### Passage to read
* * *
In the weeks since Americans began practicing social distancing measures, public officials and health experts have turned to coronavirus prediction models for guidance about when normal life can resume.
Models aiming to predict when parts of the country will reach their peak number of COVID-19 cases — and how many deaths and infections will occur in the time leading up to the peak — have been published by researchers and universities across the country. White House officials have referenced prediction models in their response to the outbreak, and the Centers for Disease Control and Prevention cites nine models on its website for clues to when the outbreak will slow.
But the projections of many of the models have changed numerous times since health officials began citing them, causing confusion about the future of COVID-19 and how reliable models are as tools. And predictions are likely to change in Texas, which has begun allowing businesses to reopen — creating the potential for a second wave of infections.
Health experts say the models are extremely complex and shouldn’t be taken at face value. Here’s what you need to know:
TWO KINDS OF MODELS
Researchers are using two types of models to forecast COVID-19.
* * *
Collected data:

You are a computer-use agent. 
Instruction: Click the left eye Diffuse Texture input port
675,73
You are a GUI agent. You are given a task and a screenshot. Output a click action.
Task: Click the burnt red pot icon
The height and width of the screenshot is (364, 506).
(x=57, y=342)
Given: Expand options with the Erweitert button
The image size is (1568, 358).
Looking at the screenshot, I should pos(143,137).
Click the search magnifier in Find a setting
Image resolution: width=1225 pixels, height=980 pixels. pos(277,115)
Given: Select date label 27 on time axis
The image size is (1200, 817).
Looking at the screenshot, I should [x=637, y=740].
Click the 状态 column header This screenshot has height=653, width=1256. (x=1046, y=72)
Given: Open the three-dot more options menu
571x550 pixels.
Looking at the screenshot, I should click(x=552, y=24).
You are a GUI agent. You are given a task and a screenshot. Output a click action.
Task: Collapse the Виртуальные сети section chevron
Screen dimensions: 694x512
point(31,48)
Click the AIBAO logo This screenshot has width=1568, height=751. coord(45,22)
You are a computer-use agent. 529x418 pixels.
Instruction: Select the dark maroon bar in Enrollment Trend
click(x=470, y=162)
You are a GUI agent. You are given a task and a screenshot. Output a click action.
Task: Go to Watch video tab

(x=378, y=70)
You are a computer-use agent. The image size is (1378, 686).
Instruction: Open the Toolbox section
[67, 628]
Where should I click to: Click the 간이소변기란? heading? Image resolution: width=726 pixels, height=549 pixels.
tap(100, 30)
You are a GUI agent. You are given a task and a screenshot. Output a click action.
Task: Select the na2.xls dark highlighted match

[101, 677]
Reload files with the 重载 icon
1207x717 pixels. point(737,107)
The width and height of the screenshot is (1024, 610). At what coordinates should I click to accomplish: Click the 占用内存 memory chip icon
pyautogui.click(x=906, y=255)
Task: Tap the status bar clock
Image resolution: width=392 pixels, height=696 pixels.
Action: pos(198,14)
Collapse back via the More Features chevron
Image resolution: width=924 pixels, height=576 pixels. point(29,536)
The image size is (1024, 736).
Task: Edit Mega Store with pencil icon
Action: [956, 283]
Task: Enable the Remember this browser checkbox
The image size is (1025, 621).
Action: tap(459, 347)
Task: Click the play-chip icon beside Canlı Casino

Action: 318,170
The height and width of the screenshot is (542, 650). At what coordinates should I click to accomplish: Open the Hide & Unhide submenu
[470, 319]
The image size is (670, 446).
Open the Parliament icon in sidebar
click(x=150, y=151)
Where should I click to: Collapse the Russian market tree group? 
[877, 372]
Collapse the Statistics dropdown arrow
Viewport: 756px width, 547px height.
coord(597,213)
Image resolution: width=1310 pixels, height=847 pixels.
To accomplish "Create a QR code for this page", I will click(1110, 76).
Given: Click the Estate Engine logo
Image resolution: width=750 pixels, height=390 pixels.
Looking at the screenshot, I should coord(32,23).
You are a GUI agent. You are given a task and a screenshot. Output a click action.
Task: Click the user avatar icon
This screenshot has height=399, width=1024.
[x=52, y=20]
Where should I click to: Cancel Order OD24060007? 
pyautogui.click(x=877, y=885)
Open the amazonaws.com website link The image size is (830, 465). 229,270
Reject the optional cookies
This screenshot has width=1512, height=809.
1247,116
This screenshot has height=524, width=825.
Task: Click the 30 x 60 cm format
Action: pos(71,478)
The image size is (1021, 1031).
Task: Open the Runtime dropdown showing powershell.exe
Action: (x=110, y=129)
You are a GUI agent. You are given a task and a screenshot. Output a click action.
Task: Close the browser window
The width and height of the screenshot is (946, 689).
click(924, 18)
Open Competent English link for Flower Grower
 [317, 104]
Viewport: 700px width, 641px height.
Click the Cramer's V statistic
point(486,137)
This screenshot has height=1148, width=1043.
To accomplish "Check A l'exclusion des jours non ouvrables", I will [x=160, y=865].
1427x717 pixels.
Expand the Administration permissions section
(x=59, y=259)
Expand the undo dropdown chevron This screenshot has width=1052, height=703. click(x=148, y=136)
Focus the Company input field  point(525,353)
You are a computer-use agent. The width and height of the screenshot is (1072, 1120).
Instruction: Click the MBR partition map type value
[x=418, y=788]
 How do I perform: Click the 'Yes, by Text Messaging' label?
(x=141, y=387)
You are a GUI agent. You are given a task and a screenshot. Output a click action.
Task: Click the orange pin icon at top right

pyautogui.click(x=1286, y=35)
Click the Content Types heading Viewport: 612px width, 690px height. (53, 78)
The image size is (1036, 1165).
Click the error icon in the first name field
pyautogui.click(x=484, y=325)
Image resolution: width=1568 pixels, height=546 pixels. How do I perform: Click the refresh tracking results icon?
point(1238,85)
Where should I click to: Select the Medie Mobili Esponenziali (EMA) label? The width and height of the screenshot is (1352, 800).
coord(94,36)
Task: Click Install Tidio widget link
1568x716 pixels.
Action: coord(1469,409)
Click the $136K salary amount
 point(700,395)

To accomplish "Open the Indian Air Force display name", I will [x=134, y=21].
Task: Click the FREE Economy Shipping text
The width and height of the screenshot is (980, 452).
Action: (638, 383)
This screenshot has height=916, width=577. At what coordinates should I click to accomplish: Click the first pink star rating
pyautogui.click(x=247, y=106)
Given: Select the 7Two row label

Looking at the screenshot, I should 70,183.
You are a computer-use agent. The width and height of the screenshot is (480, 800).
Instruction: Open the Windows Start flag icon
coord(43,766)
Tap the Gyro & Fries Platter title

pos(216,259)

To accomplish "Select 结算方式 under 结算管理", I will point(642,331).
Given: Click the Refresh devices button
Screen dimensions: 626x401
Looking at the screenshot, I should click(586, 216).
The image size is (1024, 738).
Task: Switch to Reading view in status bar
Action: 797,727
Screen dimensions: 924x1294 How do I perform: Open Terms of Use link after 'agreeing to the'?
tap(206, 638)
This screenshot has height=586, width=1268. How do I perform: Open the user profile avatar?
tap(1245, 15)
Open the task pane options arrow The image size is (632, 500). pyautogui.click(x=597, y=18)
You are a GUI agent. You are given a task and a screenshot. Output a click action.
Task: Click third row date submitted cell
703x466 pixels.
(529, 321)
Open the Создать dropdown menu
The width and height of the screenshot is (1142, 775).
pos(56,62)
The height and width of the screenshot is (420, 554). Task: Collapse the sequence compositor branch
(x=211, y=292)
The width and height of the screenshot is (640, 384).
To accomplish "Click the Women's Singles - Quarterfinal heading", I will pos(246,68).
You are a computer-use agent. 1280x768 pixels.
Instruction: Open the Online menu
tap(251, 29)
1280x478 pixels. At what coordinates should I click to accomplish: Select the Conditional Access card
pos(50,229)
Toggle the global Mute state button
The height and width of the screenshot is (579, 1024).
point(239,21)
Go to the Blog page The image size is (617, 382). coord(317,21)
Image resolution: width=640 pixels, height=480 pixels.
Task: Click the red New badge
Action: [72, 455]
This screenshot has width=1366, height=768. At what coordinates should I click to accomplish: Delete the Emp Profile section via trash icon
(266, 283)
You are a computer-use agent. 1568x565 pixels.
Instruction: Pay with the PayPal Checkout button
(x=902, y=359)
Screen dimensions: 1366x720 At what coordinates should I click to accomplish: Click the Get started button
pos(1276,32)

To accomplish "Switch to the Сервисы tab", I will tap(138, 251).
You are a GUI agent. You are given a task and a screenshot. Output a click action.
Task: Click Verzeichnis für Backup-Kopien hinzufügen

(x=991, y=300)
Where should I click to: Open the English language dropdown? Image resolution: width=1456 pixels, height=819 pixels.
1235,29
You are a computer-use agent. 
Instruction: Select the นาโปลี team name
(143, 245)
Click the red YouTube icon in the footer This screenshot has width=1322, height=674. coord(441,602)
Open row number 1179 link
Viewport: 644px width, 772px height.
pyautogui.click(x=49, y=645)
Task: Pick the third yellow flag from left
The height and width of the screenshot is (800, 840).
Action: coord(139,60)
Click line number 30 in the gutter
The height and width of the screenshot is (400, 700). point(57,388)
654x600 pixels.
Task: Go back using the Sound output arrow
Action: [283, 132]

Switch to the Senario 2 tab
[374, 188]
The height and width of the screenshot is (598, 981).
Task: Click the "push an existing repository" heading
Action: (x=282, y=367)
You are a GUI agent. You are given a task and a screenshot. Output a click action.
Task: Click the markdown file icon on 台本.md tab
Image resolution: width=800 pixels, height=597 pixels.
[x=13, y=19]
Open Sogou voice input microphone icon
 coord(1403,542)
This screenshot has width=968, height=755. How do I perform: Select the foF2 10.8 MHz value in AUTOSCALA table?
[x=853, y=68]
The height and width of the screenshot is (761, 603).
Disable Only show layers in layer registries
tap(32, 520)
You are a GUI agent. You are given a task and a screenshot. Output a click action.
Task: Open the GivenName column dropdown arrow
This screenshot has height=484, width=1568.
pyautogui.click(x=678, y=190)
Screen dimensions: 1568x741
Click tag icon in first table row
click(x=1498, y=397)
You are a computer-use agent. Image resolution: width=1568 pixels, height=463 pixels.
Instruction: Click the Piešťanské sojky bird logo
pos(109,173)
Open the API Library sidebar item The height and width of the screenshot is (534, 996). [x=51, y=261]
* * *
### Problem details
Please print the entire passage on COVID-19 prediction models from above, word for word.

### Exercise response
In the weeks since Americans began practicing social distancing measures, public officials and health experts have turned to coronavirus prediction models for guidance about when normal life can resume.
Models aiming to predict when parts of the country will reach their peak number of COVID-19 cases — and how many deaths and infections will occur in the time leading up to the peak — have been published by researchers and universities across the country. White House officials have referenced prediction models in their response to the outbreak, and the Centers for Disease Control and Prevention cites nine models on its website for clues to when the outbreak will slow.
But the projections of many of the models have changed numerous times since health officials began citing them, causing confusion about the future of COVID-19 and how reliable models are as tools. And predictions are likely to change in Texas, which has begun allowing businesses to reopen — creating the potential for a second wave of infections.
Health experts say the models are extremely complex and shouldn’t be taken at face value. Here’s what you need to know:
TWO KINDS OF MODELS
Researchers are using two types of models to forecast COVID-19.